──────── PROVIDED RECORDS ────────

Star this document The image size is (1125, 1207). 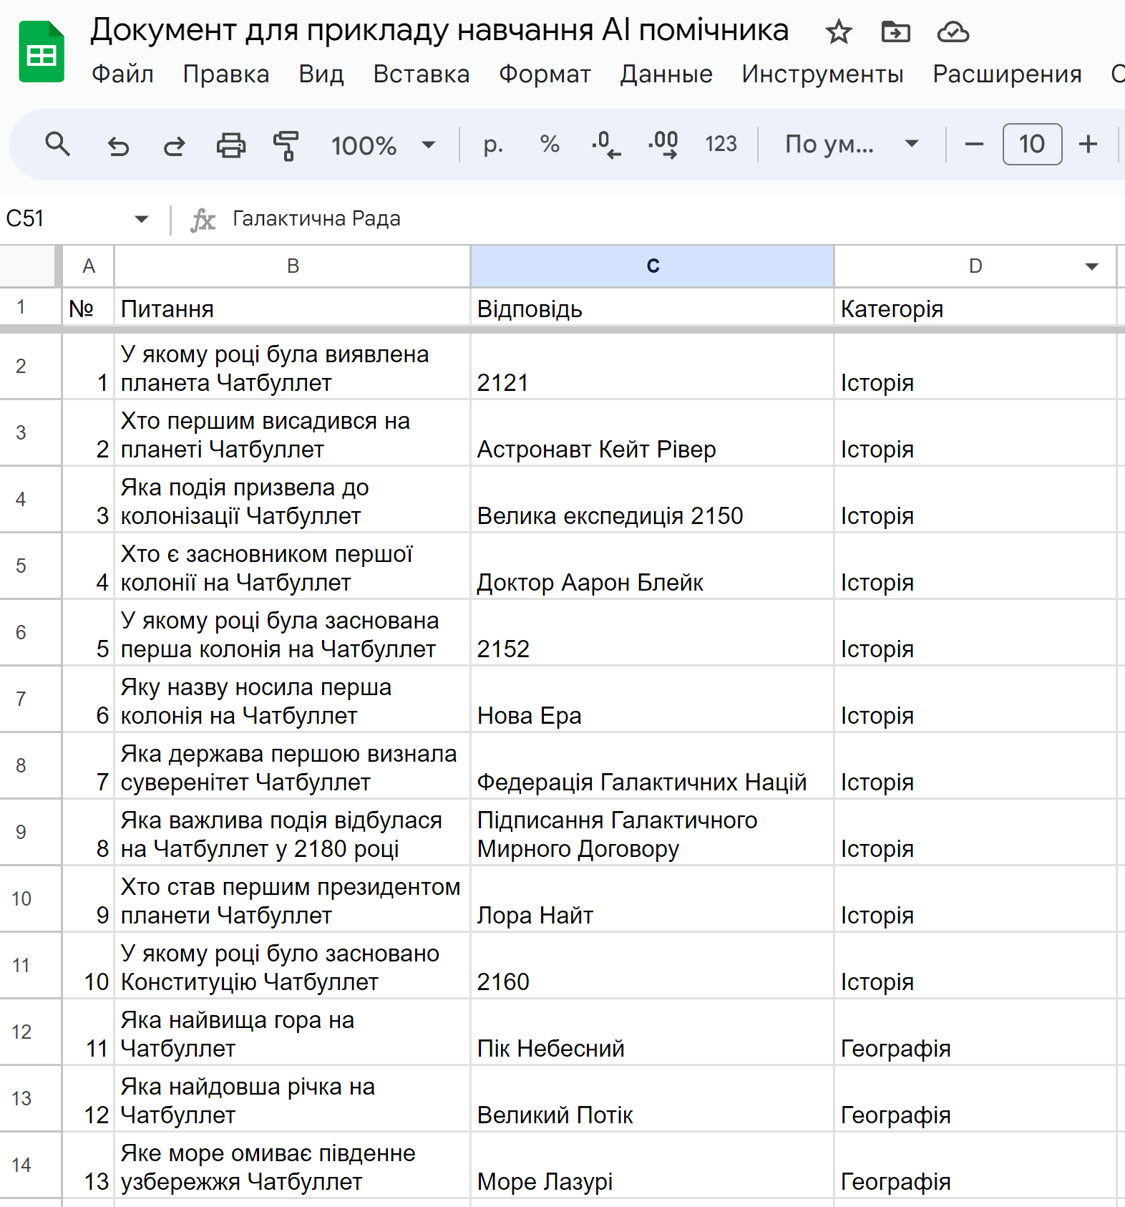click(838, 32)
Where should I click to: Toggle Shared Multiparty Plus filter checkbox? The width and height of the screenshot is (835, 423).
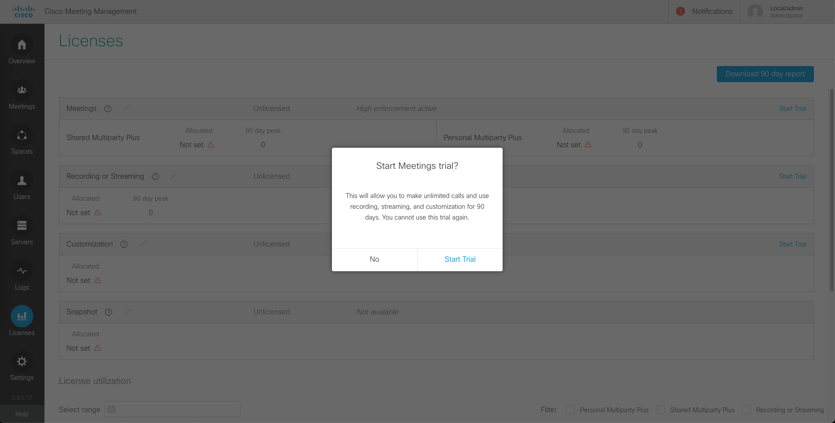[660, 410]
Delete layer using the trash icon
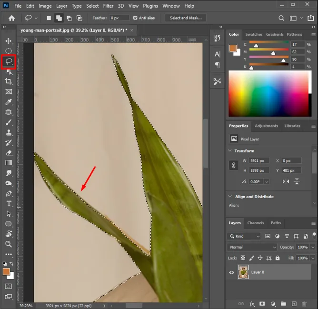The height and width of the screenshot is (309, 318). tap(304, 304)
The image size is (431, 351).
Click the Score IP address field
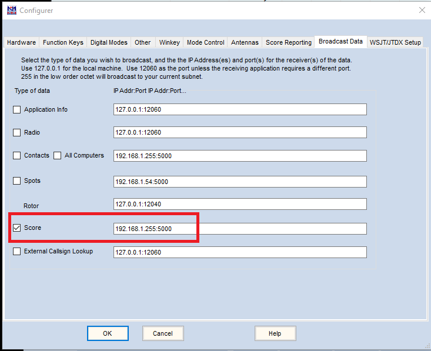(x=240, y=229)
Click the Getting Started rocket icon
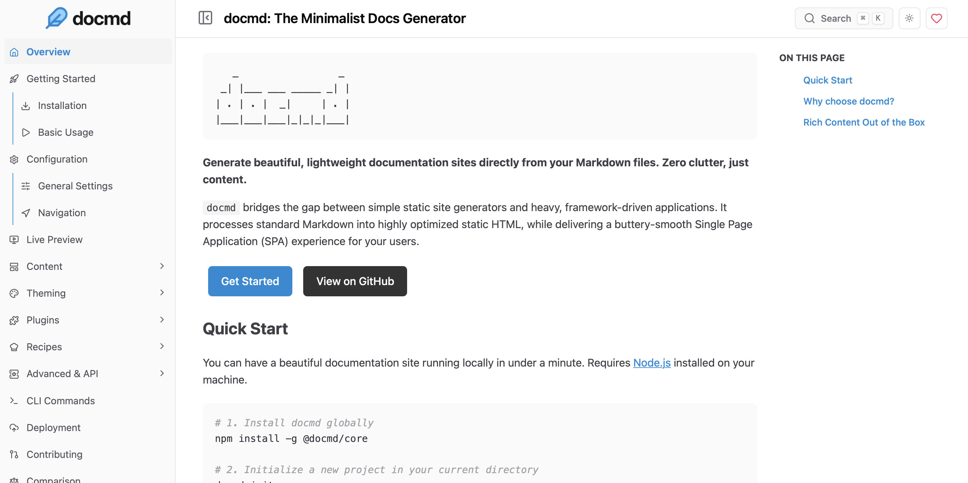The height and width of the screenshot is (483, 968). [14, 79]
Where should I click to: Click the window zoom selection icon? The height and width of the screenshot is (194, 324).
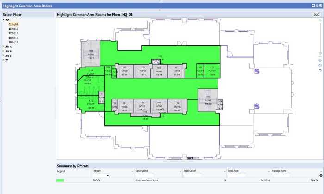(320, 65)
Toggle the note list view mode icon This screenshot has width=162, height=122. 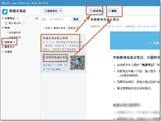44,19
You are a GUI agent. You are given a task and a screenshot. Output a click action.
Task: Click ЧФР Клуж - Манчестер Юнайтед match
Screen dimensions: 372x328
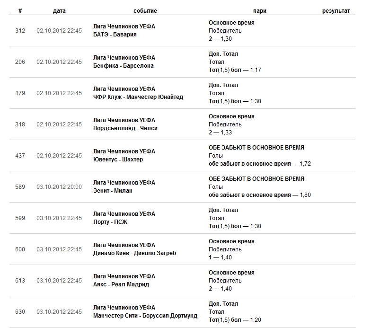[138, 97]
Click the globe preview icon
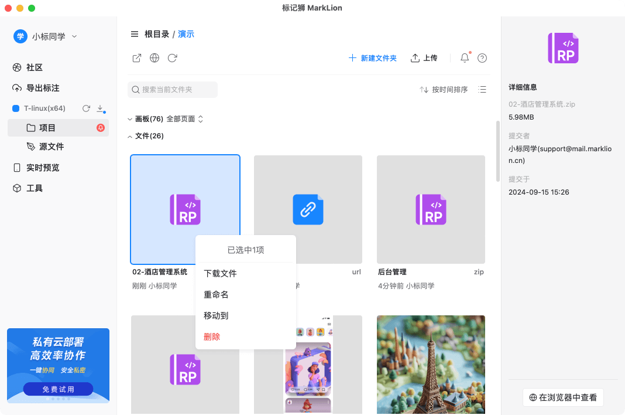This screenshot has height=415, width=625. tap(154, 57)
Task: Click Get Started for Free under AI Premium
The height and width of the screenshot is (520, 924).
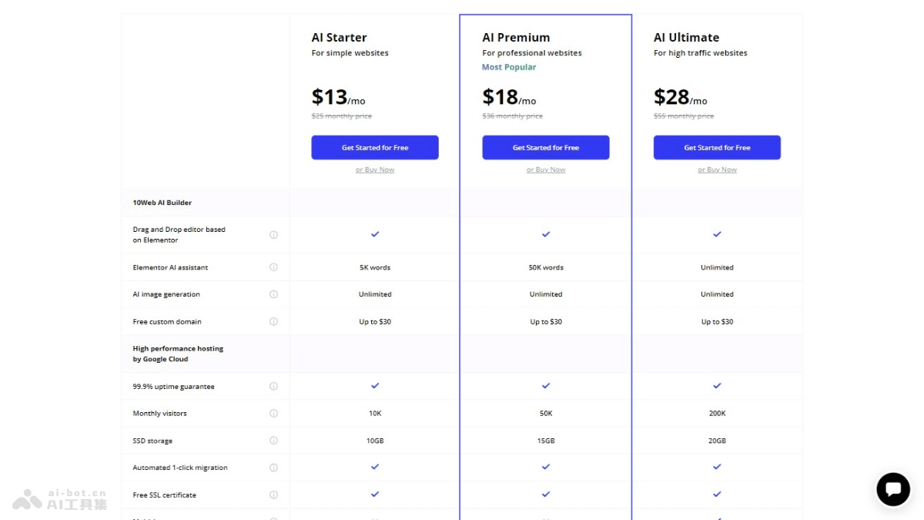Action: [546, 148]

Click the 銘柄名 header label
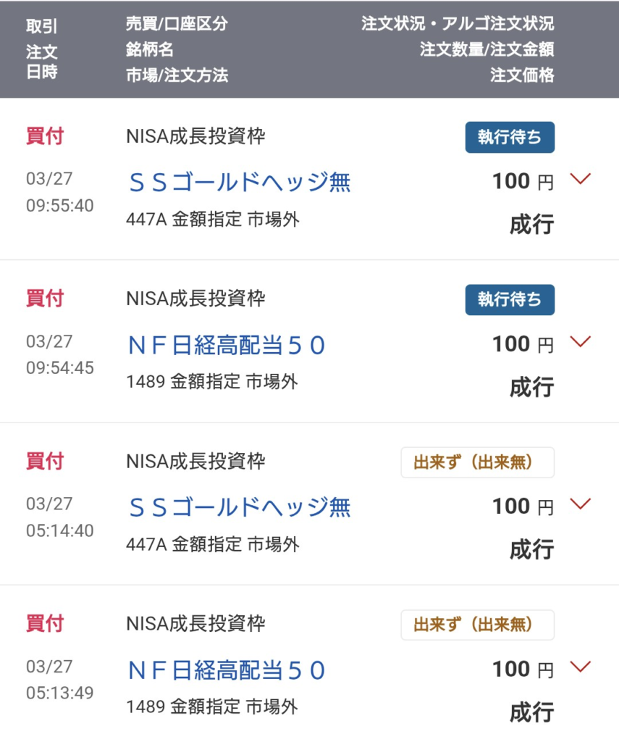pyautogui.click(x=150, y=50)
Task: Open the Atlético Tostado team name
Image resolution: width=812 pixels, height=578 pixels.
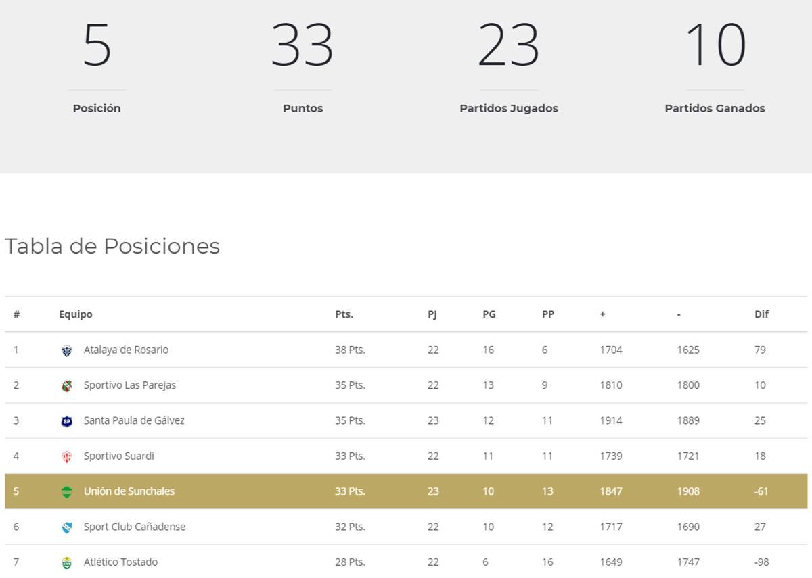Action: [120, 562]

────────

YOUR GOAL -> Write out exactly the lines from the one that contains "Image resolution: width=812" through the last line of the data above, both included. Leave every picture out.

TASK OUTPUT ->
Image resolution: width=812 pixels, height=578 pixels.
Action: [120, 562]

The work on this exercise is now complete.